UP to 80pc of Irish workers feel angry at their colleagues for failing to pull their weight, a new survey shows.

And 75pc of workers believe that when they tell their boss about their grievances they are not listened to and nothing changes.

But the number one gripe of employees is the lazy workmate who fails to carry their share of the labour burden, according to research carried out by Peninsula Ireland, an employment law consultancy.

The research is based on the replies of 341 workers who answered a questionnaire during the months of August and September this year.

Peninsula managing director Alan Price said the survey also showed the workplace is in need of some "anger management therapy".

He said there has been a 15pc increase in the number of grievances being reported to Peninsula in the past two years, in comparison to the preceding period.

Mr Price stressed the importance of raising any grievance in a calm, formal manner.

Whining

He said that Peninsula often comes across cases where the worker has a "moan and a groan" but never formalises his or her frustrations about ineffective colleagues.

Then one day the situation comes to a head and the employee can sometimes just "snap" and get involved in an altercation which may seem out of proportion to the issue.

"Working with people is bound to result in a clash of personalities somewhere along the way, but your reaction is important and if you feel inclined to rant and rave, then you need to take a step away and breathe," he said.
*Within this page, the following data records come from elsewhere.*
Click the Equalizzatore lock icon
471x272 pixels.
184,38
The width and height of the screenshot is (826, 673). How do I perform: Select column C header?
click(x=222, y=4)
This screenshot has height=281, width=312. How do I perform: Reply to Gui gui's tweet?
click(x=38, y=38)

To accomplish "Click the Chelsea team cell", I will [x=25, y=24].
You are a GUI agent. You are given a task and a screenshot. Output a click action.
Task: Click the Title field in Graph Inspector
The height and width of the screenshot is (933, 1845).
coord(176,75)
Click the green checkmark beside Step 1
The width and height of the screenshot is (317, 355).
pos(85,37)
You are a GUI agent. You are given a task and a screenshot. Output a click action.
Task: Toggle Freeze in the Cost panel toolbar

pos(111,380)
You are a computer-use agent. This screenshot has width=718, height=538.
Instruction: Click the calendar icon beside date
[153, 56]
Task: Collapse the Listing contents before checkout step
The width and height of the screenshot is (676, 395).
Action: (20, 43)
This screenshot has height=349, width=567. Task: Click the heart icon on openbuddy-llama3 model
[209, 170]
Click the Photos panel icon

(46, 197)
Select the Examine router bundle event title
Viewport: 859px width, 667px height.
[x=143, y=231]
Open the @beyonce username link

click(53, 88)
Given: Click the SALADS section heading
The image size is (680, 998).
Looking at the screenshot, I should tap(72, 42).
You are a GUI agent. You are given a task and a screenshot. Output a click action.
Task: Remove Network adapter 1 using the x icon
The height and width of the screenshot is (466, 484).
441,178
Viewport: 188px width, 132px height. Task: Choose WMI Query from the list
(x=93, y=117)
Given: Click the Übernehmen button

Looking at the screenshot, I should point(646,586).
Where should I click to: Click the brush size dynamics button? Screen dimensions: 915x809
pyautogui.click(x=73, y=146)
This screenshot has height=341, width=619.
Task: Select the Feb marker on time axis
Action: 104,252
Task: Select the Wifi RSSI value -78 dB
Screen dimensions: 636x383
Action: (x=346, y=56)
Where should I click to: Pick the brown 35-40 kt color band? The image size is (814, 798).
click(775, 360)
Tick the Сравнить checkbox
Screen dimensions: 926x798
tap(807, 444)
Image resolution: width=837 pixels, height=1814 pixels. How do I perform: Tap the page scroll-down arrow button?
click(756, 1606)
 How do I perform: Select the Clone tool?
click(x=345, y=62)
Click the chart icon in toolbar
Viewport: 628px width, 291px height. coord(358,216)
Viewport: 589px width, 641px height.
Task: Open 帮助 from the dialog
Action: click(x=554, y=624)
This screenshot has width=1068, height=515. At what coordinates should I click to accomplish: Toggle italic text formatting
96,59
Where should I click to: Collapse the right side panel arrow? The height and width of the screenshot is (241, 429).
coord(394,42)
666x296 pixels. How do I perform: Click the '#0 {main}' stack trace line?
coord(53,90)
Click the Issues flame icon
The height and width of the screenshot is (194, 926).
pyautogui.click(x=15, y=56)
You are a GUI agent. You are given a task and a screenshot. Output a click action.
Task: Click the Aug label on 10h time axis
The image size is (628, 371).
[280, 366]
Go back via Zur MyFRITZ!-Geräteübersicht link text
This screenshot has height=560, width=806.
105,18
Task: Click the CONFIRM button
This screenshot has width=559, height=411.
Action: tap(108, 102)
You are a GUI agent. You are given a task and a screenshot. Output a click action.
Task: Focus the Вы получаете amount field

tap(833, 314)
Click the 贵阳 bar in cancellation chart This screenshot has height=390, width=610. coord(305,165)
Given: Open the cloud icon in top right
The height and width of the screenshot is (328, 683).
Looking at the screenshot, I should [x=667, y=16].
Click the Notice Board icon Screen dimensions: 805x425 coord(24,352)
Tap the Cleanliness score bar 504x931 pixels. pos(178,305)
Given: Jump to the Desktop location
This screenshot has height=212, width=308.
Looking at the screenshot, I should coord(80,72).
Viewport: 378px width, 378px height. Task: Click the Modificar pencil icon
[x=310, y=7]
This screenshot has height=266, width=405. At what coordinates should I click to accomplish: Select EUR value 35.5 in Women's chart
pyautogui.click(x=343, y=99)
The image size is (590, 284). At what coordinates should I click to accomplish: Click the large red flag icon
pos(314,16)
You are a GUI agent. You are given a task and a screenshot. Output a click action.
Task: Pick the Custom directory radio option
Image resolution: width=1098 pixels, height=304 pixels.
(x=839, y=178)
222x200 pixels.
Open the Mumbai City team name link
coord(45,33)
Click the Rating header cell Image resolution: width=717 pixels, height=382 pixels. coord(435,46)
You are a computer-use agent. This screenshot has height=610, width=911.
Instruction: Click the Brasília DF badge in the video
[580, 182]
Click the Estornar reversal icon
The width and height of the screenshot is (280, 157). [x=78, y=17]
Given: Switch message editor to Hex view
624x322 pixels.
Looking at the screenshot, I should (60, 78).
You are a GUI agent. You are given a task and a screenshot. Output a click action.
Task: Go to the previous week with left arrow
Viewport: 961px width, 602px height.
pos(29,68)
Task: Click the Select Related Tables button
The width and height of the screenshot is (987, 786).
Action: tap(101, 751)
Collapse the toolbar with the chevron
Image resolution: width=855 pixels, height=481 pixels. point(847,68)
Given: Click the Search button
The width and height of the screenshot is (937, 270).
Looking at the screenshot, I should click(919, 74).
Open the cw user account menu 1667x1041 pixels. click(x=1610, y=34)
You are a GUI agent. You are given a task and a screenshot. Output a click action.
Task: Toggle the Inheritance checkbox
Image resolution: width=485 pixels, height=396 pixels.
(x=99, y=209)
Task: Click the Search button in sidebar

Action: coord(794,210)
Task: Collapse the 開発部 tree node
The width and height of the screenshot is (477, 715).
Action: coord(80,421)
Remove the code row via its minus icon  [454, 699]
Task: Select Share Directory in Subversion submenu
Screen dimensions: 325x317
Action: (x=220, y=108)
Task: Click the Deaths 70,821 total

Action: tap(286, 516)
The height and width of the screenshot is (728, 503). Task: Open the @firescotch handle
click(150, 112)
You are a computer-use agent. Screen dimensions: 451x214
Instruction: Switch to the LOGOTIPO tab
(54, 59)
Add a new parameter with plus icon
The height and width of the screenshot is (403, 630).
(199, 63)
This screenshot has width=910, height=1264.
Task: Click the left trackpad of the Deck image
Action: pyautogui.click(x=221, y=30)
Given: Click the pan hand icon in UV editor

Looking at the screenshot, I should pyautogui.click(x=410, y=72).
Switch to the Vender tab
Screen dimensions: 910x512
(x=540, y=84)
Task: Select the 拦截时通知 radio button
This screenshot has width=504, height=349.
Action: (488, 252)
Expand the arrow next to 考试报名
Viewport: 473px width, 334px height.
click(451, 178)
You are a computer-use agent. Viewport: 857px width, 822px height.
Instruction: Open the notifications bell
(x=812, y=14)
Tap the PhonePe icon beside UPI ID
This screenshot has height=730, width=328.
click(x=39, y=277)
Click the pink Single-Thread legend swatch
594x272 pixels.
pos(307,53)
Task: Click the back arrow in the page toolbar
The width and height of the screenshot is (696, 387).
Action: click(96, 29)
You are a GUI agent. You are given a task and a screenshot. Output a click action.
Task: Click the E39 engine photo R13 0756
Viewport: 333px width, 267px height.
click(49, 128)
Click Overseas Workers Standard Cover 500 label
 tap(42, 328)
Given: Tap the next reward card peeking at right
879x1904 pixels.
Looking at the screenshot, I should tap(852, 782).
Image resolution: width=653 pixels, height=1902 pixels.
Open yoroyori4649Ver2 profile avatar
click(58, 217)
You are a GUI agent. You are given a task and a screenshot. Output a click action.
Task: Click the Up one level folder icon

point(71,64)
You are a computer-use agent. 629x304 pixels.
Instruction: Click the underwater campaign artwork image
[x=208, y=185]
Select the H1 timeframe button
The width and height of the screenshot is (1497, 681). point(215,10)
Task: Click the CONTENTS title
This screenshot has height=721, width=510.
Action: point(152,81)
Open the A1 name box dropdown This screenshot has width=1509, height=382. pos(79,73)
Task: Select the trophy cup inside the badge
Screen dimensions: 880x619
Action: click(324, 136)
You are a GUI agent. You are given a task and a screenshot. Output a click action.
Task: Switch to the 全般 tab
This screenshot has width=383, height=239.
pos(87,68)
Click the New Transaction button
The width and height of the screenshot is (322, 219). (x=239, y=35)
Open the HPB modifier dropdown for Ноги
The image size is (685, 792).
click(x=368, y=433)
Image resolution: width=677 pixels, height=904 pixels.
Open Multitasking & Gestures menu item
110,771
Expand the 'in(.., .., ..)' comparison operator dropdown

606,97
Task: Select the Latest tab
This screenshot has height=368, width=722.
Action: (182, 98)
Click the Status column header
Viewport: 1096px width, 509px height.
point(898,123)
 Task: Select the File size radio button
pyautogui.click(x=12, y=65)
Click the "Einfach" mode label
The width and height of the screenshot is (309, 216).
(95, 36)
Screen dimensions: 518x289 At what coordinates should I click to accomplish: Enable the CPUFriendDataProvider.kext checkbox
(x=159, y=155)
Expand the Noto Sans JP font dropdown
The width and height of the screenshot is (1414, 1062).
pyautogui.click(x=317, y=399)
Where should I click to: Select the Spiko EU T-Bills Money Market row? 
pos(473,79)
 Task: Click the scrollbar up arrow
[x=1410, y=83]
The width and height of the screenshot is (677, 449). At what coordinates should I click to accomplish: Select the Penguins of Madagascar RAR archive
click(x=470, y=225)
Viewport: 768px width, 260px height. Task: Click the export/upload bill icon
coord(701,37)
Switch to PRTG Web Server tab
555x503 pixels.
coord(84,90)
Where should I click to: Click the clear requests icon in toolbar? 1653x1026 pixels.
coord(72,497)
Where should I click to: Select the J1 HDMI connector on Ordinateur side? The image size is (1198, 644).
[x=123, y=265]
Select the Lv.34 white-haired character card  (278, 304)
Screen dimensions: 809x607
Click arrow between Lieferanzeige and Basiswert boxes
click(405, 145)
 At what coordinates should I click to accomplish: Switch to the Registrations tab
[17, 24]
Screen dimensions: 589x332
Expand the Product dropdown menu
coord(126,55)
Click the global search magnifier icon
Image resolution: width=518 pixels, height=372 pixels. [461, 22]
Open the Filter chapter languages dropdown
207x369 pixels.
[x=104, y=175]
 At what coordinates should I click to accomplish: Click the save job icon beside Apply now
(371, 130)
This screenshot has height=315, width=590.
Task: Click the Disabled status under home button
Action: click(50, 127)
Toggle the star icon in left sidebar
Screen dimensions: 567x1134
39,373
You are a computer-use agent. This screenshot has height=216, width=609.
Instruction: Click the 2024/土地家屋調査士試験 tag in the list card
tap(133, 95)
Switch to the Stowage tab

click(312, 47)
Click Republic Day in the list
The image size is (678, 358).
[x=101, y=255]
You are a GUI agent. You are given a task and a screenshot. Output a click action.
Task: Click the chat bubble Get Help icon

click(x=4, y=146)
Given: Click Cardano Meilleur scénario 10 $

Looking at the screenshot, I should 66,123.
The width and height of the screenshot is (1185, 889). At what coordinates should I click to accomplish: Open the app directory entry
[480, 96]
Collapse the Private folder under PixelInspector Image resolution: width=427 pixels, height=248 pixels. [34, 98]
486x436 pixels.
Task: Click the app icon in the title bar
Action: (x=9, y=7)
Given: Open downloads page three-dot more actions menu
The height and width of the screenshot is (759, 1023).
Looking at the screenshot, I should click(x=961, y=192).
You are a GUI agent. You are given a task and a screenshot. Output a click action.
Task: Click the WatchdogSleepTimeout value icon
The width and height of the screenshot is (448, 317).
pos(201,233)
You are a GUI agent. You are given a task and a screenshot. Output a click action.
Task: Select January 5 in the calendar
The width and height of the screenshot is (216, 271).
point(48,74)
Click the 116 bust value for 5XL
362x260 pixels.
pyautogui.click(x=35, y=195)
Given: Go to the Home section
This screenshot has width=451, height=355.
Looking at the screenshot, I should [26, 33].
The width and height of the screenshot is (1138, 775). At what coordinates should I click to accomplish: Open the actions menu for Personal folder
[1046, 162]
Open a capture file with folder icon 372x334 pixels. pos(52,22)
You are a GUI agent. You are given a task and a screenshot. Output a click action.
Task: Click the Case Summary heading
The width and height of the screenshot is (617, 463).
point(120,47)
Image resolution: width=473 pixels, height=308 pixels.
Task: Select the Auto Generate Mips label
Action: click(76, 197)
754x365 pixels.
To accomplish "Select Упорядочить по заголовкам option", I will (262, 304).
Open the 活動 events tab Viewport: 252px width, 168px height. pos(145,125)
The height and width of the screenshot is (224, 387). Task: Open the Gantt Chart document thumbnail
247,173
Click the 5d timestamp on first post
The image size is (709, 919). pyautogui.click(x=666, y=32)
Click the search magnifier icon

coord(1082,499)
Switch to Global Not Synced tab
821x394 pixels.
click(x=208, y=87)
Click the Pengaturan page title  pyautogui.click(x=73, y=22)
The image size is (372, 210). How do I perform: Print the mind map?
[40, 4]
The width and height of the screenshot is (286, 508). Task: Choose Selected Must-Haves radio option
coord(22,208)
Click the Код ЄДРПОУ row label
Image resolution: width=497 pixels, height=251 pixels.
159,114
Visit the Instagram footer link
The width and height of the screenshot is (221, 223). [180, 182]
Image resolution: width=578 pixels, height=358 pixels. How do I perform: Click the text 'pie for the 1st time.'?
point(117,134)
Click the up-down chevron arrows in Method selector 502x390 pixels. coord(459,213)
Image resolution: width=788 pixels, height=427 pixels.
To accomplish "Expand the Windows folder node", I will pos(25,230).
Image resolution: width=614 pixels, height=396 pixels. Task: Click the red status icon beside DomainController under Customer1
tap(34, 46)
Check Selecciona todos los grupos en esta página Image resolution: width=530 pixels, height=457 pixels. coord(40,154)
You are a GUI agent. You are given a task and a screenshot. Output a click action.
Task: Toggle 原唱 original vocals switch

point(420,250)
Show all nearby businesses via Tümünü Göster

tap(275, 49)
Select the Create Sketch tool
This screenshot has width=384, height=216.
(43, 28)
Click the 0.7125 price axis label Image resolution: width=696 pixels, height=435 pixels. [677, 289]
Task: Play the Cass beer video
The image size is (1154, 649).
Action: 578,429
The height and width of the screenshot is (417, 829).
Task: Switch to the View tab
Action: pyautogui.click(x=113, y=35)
Mr Price stressed the importance of talking to management or human resources personnel in a formal setting and expressing concerns in a non-confrontational manner.

"Ensure it is a two-way conversation. Remember that all employees, including management, may well be under pressure at work. This may be the reason for their behaviour. An amicable meeting should resolve any issues," he said.

And he stressed that since people spent an average of eight hours a day at work, it was important to have a working environment which did not include stress, worry or anger.

Peninsula is the largest employment law consultancy in Ireland and handles some 2,500 incoming calls a week from client companies, based mainly in the hospitality, nursing home care and retail sectors.